- [Your objective]: Scan the material below for every line with the string "agent", and copy those lines.

▶

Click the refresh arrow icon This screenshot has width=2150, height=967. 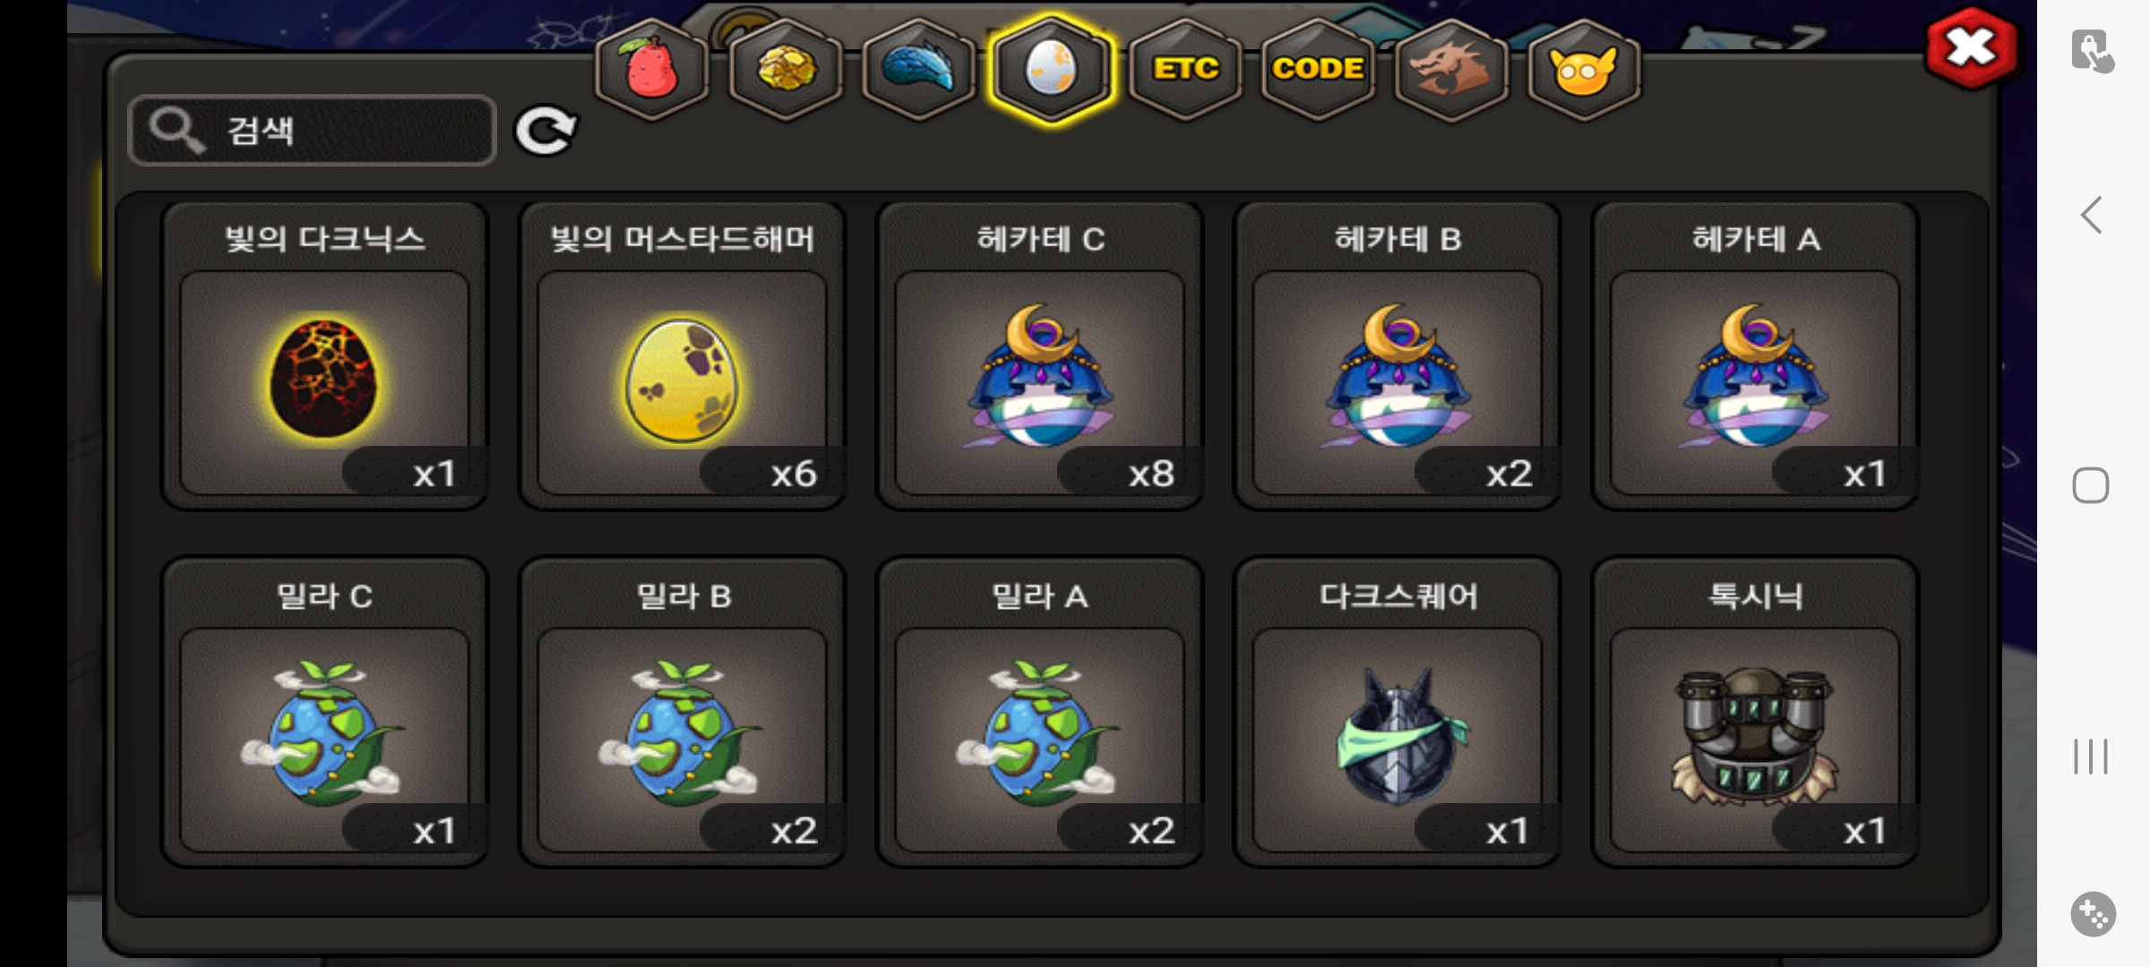click(x=546, y=132)
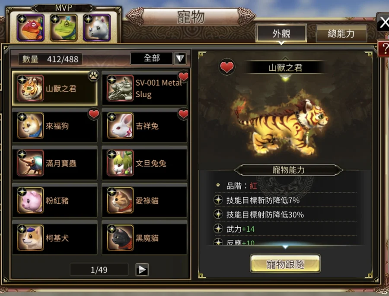
Task: Click the paw follow badge on 山獸之君
Action: (x=93, y=76)
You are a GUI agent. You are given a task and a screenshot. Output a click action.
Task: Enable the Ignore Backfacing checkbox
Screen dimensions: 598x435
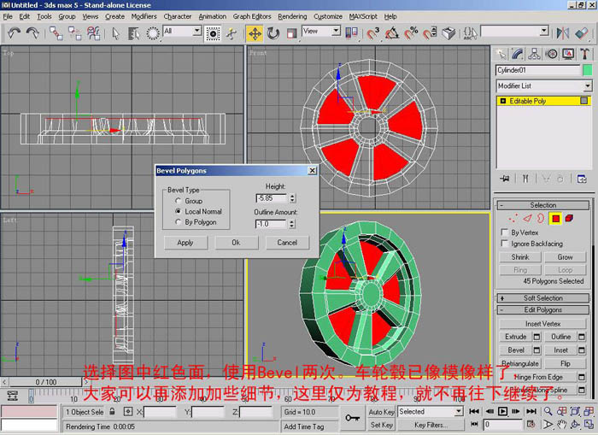[x=505, y=244]
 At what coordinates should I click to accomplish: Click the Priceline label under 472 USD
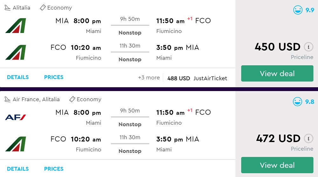click(x=302, y=149)
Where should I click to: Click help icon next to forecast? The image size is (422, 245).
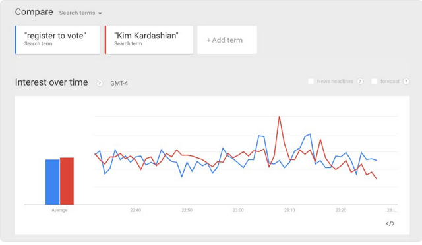[406, 82]
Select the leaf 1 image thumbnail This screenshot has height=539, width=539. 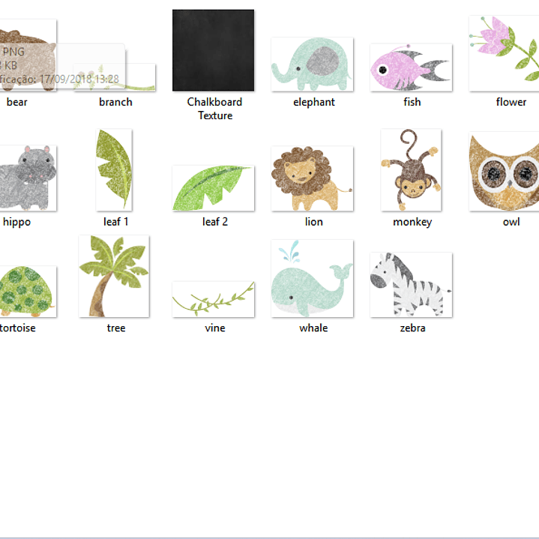[x=114, y=170]
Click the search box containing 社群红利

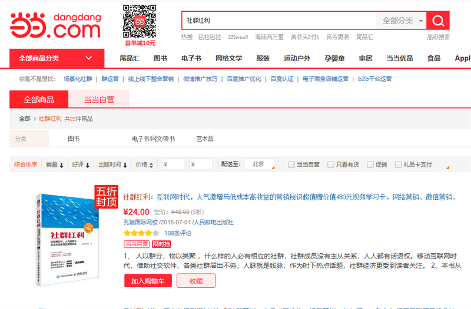pos(278,21)

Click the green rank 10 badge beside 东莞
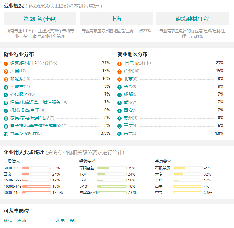(119, 134)
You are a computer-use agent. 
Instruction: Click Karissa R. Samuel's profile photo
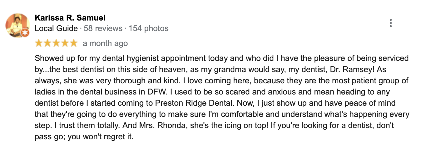[x=18, y=25]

◀

- [Task response]:
You are a GUI agent. You are given a task and a screenshot. Output a click action.
You are a computer-use agent. 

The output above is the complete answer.